CANDOCK Modules

Abstract

These scripts are designed to run various parts of candock in a modular fashion. For example: they can be used to generate the fragments for docking without actually doing any docking. These modular can be run independently of each other, and dependencies between modules are taken care of automatically ( IE binding site identification will take place before docking of fragments ). The list of modules is given below:

  1. find_centroids Identifies the binding site of a protein.
  2. prep_fragments Determines which bonds to cut for all ligands.
  3. make_fragments Produces a PDB file for each of the fragments.
  4. dock_fragments Docks the given fragments to a protein.
  5. link_fragments Links the docked fragments together to form the original ligands.
  6. extract_result Extracts all the important parts and makes a PyMOL session.
  7. design_ligands Designs new ligands

General Usage

The modules can be used several different ways and all of these ways are controlled by the same set of variables.

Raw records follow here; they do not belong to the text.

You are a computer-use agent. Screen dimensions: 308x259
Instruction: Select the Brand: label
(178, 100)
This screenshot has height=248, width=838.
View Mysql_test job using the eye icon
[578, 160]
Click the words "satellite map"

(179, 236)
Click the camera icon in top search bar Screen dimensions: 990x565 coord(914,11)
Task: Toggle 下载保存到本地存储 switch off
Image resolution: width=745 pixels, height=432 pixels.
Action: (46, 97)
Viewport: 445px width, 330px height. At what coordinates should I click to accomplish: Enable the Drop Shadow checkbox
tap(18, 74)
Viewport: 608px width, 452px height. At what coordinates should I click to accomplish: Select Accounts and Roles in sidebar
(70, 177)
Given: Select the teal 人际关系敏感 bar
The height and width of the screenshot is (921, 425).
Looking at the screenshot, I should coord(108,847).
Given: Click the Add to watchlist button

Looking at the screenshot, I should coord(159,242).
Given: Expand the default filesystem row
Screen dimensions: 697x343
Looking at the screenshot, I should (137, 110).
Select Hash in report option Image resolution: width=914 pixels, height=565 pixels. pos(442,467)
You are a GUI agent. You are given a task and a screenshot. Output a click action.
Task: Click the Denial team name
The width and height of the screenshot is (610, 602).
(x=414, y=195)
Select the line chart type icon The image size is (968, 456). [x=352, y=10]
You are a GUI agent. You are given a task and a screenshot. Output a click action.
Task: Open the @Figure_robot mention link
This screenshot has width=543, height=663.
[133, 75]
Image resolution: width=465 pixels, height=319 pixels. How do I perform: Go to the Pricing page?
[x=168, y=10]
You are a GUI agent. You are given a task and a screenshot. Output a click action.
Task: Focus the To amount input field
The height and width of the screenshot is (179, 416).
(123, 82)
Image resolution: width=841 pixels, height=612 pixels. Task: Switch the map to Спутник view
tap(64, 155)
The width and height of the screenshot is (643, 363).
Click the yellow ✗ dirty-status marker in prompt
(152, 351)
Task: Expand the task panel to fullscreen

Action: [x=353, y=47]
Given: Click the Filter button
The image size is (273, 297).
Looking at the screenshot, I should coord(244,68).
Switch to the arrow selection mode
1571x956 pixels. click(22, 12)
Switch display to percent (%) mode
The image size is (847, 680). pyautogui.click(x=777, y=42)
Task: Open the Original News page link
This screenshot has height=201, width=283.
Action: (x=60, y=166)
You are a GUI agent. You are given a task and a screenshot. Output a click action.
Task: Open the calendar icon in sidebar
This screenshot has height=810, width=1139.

Submission Script Variables

MCANDOCK_PATH (/depot/gchopra-class/apps/candock)

Path containing the candock directories.

MCANDOCK_MOD_PATH (/depot/gchopra-class/apps/candock/modules/)

Path containing all of the the scripts! It’s recommended that one exports this variable in their .bash_profile file. Otherwise, the script will attempt to determine this automatically, which may not work in all cases. You have been warned.

MCANDOCK_VER (v0.3.3)

Version of candock to use.

MCANDOCK_NCPU (8)

Number of CPUs to use.

Important Program Variables

CANDOCK_receptor (receptor.pdb)

File containing the protein that one wishes to dock to.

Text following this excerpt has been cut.